If anyone can could give me an example or an analogy to explain these things, it would be very helpful.


  • What would be real world/tangible/physical interpretation of threads?

    Think about a thread as an independent unit of execution that can be executed concurrently (at the same time) on a given CPU(s). A good analogy would be multiple cars driving around independently on the same road. Here a "car" is a thread, and a road is that CPU. So the function of all these cars is somewhat the same: "drive people around", but the kicker is that people should not stand in line to wait for a single car => they can drive at the same time in different cars (threads). Technically, however, depending on number of CPU cores, and overall hardware / OS architecture there will be some context switching, where CPU would make it seem it happens simultaneously, but in reality it switches from one thread to another.

  • How could I tell if an application (by looking at its code) is a single threaded or multi threaded?

    This depends on several things, a language the code is written in, your understanding of the language, what code is trying to accomplish, etc.. Usually you can tell, but I do not believe this will solve anything. If you already have access to the code, it's a lot simpler to just ask the developer, or, in case it is an open source product, read documentation, post on user forums to figure it out.

  • Are there any benefits in making an application multi threaded? In which cases could one do that?

    Yes, think about the car example above. The benefit = at the same time and decoupled execution of things. For example, you need to calculate how many starts are in a known universe. You can either have a single process go over all the stars and count them, or you can "spawn" multiple threads, and give each thread a galaxy to solve: "thread 1 counts all the stars in Milky Way, thread 2 counts all the starts in Andromeda, etc.."

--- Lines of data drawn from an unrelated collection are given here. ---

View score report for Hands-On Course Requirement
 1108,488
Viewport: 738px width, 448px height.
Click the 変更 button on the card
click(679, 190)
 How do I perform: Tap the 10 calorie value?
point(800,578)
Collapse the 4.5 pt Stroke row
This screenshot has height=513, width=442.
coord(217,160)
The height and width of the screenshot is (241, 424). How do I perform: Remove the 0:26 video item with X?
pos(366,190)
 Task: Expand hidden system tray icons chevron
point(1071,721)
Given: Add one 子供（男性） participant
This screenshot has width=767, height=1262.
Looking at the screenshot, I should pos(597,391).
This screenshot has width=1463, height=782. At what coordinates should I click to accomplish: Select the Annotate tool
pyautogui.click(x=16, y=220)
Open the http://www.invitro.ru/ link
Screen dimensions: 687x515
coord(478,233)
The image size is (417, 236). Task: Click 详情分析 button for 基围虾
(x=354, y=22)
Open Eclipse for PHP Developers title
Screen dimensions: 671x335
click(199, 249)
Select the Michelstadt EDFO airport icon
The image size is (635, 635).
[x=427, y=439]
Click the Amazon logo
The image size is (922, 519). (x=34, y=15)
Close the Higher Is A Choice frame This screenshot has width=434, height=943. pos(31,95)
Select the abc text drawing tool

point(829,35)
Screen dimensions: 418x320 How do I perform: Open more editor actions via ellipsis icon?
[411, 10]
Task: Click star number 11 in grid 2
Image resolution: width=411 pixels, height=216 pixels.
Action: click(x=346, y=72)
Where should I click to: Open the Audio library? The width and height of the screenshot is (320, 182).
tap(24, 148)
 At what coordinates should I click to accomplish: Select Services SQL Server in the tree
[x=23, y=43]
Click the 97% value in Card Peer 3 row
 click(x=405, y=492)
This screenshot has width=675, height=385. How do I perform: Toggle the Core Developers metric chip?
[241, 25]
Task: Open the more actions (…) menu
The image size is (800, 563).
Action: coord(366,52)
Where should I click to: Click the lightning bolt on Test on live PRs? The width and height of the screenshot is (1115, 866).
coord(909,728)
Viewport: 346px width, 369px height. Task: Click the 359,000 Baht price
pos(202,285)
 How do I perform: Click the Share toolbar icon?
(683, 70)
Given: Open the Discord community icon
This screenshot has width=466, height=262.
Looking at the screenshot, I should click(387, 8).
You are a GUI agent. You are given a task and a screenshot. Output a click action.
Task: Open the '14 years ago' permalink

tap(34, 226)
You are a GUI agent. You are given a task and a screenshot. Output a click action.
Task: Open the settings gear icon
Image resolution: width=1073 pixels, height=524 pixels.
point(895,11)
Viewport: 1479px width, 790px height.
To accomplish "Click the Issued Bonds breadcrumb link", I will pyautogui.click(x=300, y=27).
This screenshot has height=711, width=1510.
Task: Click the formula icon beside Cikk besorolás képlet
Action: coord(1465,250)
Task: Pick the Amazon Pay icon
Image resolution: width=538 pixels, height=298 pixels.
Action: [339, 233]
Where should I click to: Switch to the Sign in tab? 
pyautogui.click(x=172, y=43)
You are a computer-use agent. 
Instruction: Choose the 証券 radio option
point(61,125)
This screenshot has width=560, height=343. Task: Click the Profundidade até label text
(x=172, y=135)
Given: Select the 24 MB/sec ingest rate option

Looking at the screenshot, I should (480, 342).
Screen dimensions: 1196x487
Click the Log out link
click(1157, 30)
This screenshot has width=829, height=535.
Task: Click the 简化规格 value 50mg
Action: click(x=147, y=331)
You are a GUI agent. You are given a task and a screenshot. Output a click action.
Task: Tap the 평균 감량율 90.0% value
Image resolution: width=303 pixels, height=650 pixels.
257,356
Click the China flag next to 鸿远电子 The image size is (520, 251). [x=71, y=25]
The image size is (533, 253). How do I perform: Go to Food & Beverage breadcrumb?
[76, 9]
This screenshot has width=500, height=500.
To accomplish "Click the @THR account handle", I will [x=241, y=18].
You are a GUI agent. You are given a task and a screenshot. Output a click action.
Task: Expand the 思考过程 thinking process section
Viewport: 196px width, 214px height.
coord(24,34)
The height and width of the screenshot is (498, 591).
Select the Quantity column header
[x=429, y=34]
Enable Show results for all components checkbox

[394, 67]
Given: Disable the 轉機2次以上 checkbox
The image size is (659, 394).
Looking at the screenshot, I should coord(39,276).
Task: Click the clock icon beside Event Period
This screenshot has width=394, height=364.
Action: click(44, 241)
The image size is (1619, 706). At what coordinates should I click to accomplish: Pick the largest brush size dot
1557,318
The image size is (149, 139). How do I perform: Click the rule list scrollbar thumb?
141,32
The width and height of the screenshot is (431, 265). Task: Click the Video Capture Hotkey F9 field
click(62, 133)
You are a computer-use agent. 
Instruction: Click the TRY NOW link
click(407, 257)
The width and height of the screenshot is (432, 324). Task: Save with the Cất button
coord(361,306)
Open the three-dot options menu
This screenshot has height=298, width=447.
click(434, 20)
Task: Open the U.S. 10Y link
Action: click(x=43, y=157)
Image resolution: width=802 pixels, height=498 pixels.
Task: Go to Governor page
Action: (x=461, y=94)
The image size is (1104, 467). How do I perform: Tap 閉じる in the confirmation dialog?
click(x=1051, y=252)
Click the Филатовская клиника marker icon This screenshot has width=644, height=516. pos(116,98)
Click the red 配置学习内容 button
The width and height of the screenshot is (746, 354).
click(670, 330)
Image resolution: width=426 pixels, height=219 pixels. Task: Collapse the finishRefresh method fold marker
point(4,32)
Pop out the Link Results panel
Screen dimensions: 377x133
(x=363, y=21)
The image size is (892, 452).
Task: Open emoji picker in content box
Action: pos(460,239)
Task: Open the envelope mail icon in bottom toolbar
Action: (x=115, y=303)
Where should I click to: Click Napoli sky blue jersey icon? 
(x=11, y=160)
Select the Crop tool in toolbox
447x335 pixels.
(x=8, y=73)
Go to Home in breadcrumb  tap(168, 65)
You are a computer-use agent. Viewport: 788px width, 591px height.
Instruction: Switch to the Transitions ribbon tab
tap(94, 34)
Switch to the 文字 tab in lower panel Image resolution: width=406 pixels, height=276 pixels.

  • Is there anything like multi process application too?

    That is a matter of terminology, but the cleanest answer would be yes. For example, in Erlang, VM is capable of starting many very lightweight processes very fast, where each process does its own thing. On Unix servers if you do "ps -aux / ps -ef", for example, you'd see multiple "processes" executin, where each process may in fact have many threads doing its job.

  • Is technology a limiting factor to decide if it could be made multi threaded os is it just the design choice? e.g. is it possible to make multi threaded applications in flex?

    2 threaded application is already multithreaded. You most likely already have 2 or more cores on your laptop / PC, so technology would pretty always encourage you to utilize those cores, rather than limit you. Having said that, the problem and requirements should drive the decision. Not the technology or tools. But if you do decide write a multithreaded application, make sure you understand all the gotchas and solutions to them. The best language I used so far to solve concurrency is Erlang, since concurrency is just built in to it. However, other languages like Scala, Java, C#, and mostly functional languages, where shared state is not a problem would also be a good choice.